### Try it
Below are entries; tally how many lines hold the string "agent" and answer with only that figure.

### Records supplied
---------------

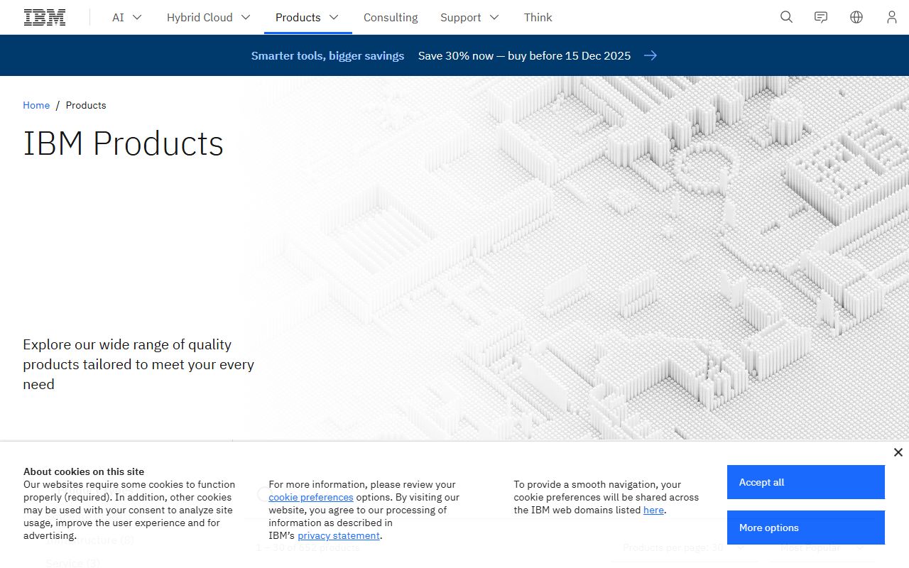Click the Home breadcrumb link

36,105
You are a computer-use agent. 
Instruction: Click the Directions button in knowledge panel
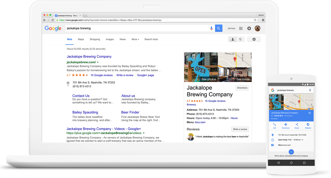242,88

---------------

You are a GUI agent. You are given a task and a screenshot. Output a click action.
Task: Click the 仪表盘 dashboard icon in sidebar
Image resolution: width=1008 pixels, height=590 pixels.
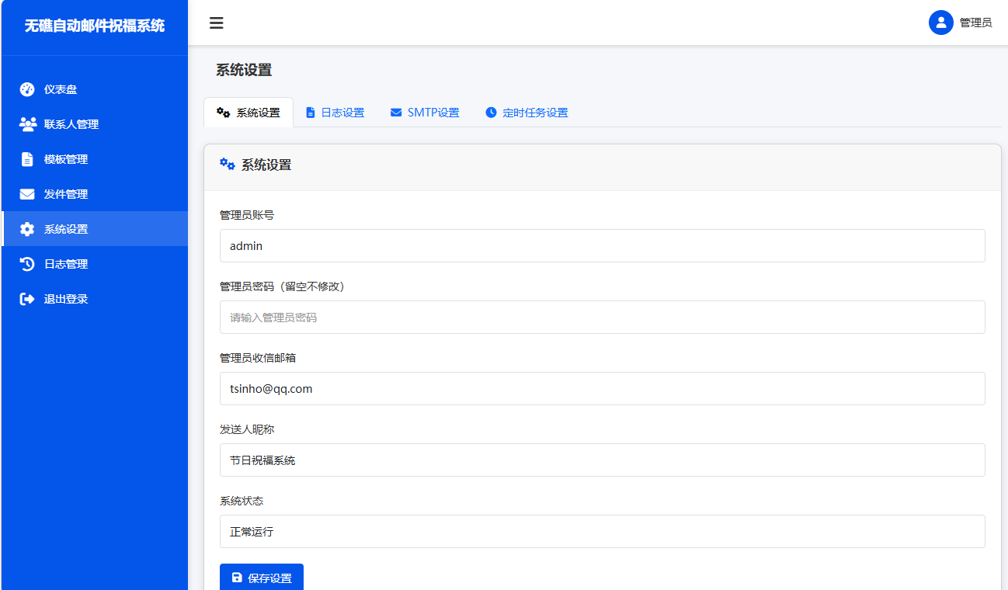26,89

---------------

### Solution to this exercise
2